O ano de 2015 não foi bom para o mercado brasileiro de computadores. Segundo dados do estudo IDC Brazil PCs Tracker Q4, realizado pela IDC Brasil, líder em inteligência de mercado, serviços de consultoria e conferências com as indústrias de Tecnologia da Informação e Telecomunicações, foram vendidos 6,6 milhões de computadores de janeiro a dezembro, o que representa uma queda de 36% na comparação com 2014. Desde total, 2,6 milhões foram desktops (queda de 36%) e 4 milhões foram notebooks (também queda de 36%), sendo 32% comercializados para o mercado corporativo e 68% para o consumidor final.

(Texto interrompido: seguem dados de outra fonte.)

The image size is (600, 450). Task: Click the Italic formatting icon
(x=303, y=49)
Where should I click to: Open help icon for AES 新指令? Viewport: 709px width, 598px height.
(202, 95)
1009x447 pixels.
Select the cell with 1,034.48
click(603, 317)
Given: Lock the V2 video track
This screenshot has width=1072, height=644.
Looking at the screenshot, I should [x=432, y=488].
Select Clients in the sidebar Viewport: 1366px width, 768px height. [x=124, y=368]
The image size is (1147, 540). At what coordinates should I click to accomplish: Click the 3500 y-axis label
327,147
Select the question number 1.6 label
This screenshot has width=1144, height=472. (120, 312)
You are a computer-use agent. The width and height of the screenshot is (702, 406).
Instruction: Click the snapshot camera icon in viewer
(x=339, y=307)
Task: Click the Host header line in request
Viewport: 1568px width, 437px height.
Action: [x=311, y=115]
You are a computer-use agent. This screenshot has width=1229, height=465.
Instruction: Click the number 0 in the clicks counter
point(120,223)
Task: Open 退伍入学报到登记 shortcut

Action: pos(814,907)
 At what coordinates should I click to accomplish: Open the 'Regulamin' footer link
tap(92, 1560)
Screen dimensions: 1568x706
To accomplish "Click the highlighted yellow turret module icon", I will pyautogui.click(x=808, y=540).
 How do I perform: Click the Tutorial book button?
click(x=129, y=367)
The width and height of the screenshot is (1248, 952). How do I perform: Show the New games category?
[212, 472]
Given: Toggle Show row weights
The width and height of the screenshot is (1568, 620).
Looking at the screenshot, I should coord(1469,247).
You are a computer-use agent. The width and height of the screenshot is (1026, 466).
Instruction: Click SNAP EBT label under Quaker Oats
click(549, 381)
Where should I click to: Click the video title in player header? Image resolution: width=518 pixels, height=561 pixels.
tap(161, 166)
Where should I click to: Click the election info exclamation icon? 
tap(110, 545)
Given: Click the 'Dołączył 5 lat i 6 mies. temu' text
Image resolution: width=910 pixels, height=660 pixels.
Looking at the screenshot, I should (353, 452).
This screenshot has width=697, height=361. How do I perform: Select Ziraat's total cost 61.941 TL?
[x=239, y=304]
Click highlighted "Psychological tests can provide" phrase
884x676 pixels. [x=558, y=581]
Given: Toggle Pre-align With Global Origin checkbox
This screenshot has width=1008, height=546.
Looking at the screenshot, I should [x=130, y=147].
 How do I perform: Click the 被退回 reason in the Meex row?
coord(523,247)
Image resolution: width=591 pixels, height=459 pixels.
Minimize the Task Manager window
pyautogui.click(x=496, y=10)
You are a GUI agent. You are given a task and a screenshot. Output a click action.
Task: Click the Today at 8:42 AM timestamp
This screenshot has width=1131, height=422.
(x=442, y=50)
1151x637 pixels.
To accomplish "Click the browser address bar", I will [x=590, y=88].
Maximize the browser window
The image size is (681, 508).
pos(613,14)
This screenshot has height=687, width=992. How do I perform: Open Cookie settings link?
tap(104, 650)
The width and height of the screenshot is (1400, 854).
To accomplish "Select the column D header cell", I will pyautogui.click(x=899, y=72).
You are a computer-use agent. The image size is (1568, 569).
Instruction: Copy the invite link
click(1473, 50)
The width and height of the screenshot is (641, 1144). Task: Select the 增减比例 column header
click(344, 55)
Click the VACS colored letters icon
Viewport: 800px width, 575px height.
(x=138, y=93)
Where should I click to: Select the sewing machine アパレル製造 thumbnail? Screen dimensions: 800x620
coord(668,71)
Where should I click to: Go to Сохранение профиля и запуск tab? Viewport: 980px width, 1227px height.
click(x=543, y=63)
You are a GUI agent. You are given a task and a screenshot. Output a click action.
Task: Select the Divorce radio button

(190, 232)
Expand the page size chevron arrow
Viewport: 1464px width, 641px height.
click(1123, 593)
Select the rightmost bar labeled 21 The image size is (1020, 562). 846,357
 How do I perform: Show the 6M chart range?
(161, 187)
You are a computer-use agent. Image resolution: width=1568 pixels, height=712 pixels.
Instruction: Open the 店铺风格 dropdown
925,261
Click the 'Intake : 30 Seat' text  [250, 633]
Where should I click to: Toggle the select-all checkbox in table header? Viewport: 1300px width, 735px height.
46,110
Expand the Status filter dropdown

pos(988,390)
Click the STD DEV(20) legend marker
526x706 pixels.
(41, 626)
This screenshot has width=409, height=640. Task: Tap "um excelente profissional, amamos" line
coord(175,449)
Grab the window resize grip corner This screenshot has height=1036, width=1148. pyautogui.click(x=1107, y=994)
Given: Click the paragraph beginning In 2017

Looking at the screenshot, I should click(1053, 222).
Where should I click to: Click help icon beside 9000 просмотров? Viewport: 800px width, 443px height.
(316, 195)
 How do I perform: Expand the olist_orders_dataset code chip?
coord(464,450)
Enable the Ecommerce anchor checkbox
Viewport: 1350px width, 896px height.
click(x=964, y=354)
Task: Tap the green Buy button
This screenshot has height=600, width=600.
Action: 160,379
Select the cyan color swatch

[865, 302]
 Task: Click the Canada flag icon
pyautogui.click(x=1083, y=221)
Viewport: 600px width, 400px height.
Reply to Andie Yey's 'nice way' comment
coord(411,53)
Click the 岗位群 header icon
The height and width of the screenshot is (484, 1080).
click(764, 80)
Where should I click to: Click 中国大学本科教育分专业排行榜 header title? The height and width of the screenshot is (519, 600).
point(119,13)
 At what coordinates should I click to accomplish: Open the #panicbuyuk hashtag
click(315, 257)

“2015 foi o pior ano desde 2005, quando o país comercializou quase a mesma quantidade de máquinas, porém se tratava de um mercado novo, que estava em ascensão. O ano passado foi um período de altas frequentes do dólar e das taxas de desemprego e o país enfrentou um momento político-econômico cheio de conturbações. Isso refletiu diretamente na decisão de compra dos consumidores”, conta Pedro Hagge, analista de pesquisa da IDC Brasil.

Enquanto o mercado apontou queda nas unidades vendidas, a receita caiu apenas 13%. “Em 2014, um computador custava, em média, R$ 1694. No ano passado, este valor foi para R$ 2323, ou seja, o tíquete médio cresceu 37%”, diz o analista da IDC Brasil. Segundo Hagge, o consumidor brasileiro está mais exigente e prefere equipamentos mais robustos, e os fabricantes, por sua vez, não conseguem oferecer máquinas mais potentes por preços mais baixos.

4º trimestre de 2015

Ainda segundo o estudo da IDC Brasil, entre os meses de outubro e dezembro de 2015 foram vendidos 1,4 milhão de computadores no país, sendo 531 mil desktops (queda de 45% na comparação com 2014) e 847 mil notebooks (queda de 50% na comparação com 2014). Deste total, 65% foram destinados aos consumidores finais e 35% ao mercado corporativo.

Previsão para 2016

A tendência, segundo a IDC Brasil, é que a retração no mercado de PCs se repita em 2016. “Esperamos uma queda de 18% em unidades e um crescimento de 20% no tíquete médio. Com o fim da Lei do Bem, os preços dos computadores devem ficar, no mínimo, 10% mais altos na comparação com o ano passado”, adianta Hagge.